O advogado e influenciador baiano João Neto foi solto na terça-feira (13) após passar 29 dias preso preventivamente no presídio Baldomero Cavalcante, em Maceió (AL). A detenção ocorreu após ele ser acusado de agredir a companheira no apartamento onde residiam. A decisão da Justiça de Alagoas que revogou a prisão impôs medidas cautelares, incluindo o uso de tornozeleira eletrônica. O processo judicial segue em segredo de Justiça.
No mesmo dia, o advogado teve seu registro suspenso preventivamente pela Ordem dos Advogados do Brasil (OAB) na Bahia por 90 dias, prazo máximo permitido. A medida não está diretamente relacionada à prisão, mas sim a um processo ético-disciplinar instaurado anteriormente.
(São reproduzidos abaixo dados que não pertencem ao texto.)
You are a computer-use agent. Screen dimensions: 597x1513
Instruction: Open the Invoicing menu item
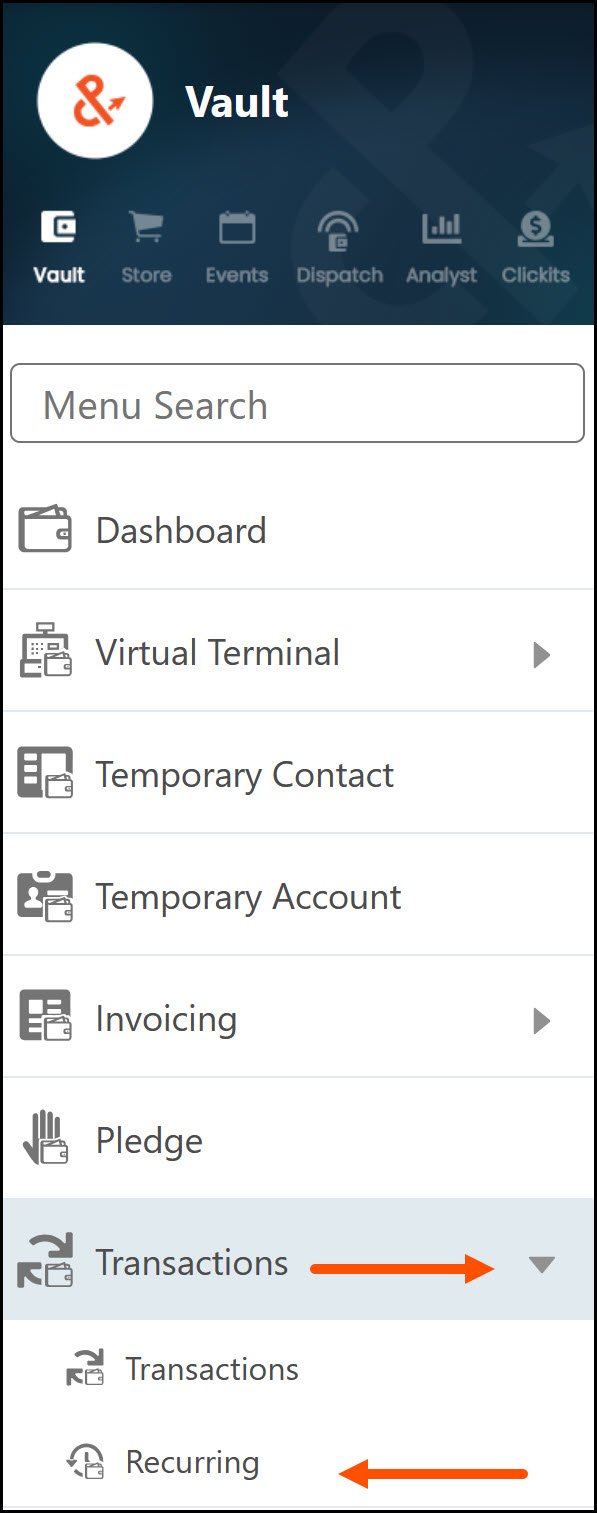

Segundo a OAB, o processo foi motivado por declarações públicas do advogado, feitas principalmente em redes sociais e entrevistas, consideradas “incompatíveis com a dignidade da profissão e com o exercício profissional da advocacia”. A entidade afirmou que as falas repercutiram negativamente em âmbito nacional.
João Neto ganhou visibilidade nas redes com conteúdos voltados para o público interessado em armamento e segurança. Um de seus bordões mais conhecidos é “no coco e no relógio”, expressão usada para se referir a possíveis alvos de disparos de arma de fogo.